## start Text section

Some information about locale (was Re: [Python-Dev] repr vs. str and locales again)

Guido van Rossum guido@python.org
Mon, 22 May 2000 15:38:17 -0500


[Fredrik]
> > > - 8-bit binary arrays.  may contain binary goop, or text in some strange
> > >   encoding.  upper, strip, etc should not be used.

[Guido]
> > These are not strings.

[Ping]
> Indeed -- but at the moment, we're letting people continue to
> use strings this way, since they already do it.

Oops, mistake.  I thought that Fredrik (not Fred! that's another
person in this context!) meant the array module, but upon re-reading
he didn't.

> > > - 8-bit text strings using the system encoding.  upper, strip, etc works
> > >   as long as the locale is properly configured.
> > > 
> > > - 8-bit unicode text strings.  upper, strip, etc may work, as long as the
> > >   system encoding is a subset of unicode -- which means US ASCII or
> > >   ISO Latin 1.
> > 
> > This is a figment of your imagination.  You can use 8-bit text strings
> > to contain Latin-1, but you have to set your locale to match.
> 
> I would like it to be only the latter, as Fred, i, and others
Fredrik, right?
> have previously suggested, and as corresponds to your ASCII
> proposal for treatment of 8-bit strings.
> 
> But doesn't the current locale-dependent behaviour of upper()
> etc. mean that strings are getting interpreted in the first way?

That's what I meant to say -- 8-bit strings use the system encoding
guided by the locale.

> > > is this complexity really worth it?
> > 
> > From a backwards compatibility point of view, yes.  Basically,
> > programs that don't use Unicode should see no change in semantics.
> 
> I'm afraid i have to agree with this, because i don't see any
> other option that lets us escape from any of these four ways
> of using strings...

Which is why I find Fredrik's attitude unproductive.

And where's the SRE release?

--Guido van Rossum (home page: http://www.python.org/~guido/)

## end Text section
## start Supplied entries

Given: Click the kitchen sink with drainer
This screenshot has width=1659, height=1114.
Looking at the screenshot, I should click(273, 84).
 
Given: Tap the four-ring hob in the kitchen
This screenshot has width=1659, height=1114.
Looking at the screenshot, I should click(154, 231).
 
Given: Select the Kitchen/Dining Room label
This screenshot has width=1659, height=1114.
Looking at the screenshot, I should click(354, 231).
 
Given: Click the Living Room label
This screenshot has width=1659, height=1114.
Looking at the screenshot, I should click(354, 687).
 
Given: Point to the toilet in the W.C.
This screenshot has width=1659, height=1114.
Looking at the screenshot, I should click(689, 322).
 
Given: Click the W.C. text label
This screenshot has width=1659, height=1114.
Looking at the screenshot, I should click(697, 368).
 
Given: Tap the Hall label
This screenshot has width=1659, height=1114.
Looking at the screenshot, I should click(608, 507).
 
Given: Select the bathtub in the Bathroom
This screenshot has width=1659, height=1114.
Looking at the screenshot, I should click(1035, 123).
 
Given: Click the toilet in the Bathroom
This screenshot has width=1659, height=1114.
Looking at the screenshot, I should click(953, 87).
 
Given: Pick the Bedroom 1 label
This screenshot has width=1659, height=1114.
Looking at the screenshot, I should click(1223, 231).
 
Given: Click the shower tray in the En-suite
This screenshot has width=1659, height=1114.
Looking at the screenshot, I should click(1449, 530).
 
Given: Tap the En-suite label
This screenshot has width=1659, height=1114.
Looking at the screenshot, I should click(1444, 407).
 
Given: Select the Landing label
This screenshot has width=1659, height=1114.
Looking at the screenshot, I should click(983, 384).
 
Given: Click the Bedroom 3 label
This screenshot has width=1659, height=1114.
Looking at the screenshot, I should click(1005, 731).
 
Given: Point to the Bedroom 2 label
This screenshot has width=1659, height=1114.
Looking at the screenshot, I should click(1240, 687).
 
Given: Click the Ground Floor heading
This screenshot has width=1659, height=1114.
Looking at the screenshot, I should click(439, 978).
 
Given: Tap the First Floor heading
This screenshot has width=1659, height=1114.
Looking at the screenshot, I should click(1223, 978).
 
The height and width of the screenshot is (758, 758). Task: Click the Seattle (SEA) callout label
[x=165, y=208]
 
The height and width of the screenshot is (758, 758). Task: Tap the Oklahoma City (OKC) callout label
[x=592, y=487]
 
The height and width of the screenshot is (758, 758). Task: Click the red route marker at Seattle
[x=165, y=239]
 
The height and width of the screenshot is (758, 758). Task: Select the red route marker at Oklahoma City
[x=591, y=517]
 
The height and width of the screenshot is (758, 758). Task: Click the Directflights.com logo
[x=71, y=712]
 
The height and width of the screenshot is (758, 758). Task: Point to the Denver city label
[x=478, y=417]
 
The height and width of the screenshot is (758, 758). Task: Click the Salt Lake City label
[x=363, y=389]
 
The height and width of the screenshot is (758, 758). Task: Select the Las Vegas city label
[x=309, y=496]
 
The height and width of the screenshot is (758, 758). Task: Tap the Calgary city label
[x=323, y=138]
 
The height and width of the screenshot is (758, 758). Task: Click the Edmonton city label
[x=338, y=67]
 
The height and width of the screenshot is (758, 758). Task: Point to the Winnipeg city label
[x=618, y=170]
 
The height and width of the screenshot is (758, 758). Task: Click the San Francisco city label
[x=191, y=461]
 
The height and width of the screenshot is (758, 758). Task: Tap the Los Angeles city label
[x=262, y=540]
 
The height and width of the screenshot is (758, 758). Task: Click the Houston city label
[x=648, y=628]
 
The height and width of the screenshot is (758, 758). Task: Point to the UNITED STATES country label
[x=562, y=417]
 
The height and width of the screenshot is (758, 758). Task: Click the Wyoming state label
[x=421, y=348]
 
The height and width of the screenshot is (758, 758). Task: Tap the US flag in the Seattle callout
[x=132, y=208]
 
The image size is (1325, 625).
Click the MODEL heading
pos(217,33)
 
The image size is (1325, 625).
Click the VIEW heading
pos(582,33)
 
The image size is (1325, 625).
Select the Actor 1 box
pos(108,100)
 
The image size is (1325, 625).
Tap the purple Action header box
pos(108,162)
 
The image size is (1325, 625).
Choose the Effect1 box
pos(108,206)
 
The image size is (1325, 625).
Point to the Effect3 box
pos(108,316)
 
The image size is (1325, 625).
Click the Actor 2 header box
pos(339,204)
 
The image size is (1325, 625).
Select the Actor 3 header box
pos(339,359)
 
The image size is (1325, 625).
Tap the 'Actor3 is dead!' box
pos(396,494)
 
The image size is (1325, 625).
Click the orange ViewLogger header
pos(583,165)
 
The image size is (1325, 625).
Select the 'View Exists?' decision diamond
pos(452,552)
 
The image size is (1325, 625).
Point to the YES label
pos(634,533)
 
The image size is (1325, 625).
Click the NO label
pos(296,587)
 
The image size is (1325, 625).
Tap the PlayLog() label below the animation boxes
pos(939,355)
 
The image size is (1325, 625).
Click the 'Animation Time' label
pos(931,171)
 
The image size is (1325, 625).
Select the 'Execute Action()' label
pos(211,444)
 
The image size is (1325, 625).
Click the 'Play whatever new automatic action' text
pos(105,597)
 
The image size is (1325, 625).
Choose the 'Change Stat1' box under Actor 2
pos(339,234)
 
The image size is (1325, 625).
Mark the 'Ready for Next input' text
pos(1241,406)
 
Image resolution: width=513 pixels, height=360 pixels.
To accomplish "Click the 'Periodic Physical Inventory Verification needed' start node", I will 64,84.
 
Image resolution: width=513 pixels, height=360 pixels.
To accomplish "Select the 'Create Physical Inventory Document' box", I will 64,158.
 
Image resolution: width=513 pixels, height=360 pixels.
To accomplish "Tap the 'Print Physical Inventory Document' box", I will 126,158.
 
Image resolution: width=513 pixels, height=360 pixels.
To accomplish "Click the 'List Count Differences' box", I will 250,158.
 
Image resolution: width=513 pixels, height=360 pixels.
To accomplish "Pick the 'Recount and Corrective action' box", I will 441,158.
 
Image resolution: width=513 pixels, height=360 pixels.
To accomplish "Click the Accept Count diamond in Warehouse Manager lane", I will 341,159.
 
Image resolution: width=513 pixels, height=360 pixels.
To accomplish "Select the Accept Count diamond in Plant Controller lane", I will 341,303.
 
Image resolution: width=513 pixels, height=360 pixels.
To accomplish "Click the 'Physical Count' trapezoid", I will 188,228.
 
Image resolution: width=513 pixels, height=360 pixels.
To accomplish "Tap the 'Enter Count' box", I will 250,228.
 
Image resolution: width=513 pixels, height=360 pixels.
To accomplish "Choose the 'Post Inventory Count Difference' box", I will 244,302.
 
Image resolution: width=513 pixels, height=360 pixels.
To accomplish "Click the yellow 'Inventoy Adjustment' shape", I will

## end Supplied entries

Parts of the exercise.
[a] Summarize the Python-Dev message in two sentences.
[b] Decide whether each statement agrees with the Python-Dev message, answering yes or no and quoting the words that settle it: (i) Guido first thought Fredrik meant the array module. (ii) Guido says programs that use Unicode should see no change in semantics. (iii) Guido considers Fredrik's attitude productive.
[c] Duplicate a passage from the Python-Dev message, beginning at the words that contain "Some information about" and stopping after "not be used.".
The entries were taken from a separate source.

Responses in order.
[a] Guido van Rossum admits he misread Fredrik's point as being about the array module and clarifies that 8-bit strings use the system encoding guided by the locale. He defends the added complexity on backwards compatibility grounds, since programs that don't use Unicode should see no change in semantics, and he calls Fredrik's attitude unproductive.

[b]
(i) Yes: "I thought that Fredrik (not Fred! that's another person in this context!) meant the array module"
(ii) No: "programs that don't use Unicode should see no change in semantics."
(iii) No: "Which is why I find Fredrik's attitude unproductive."

[c]
Some information about locale (was Re: [Python-Dev] repr vs. str and locales again)

Guido van Rossum guido@python.org
Mon, 22 May 2000 15:38:17 -0500


[Fredrik]
> > > - 8-bit binary arrays.  may contain binary goop, or text in some strange
> > >   encoding.  upper, strip, etc should not be used.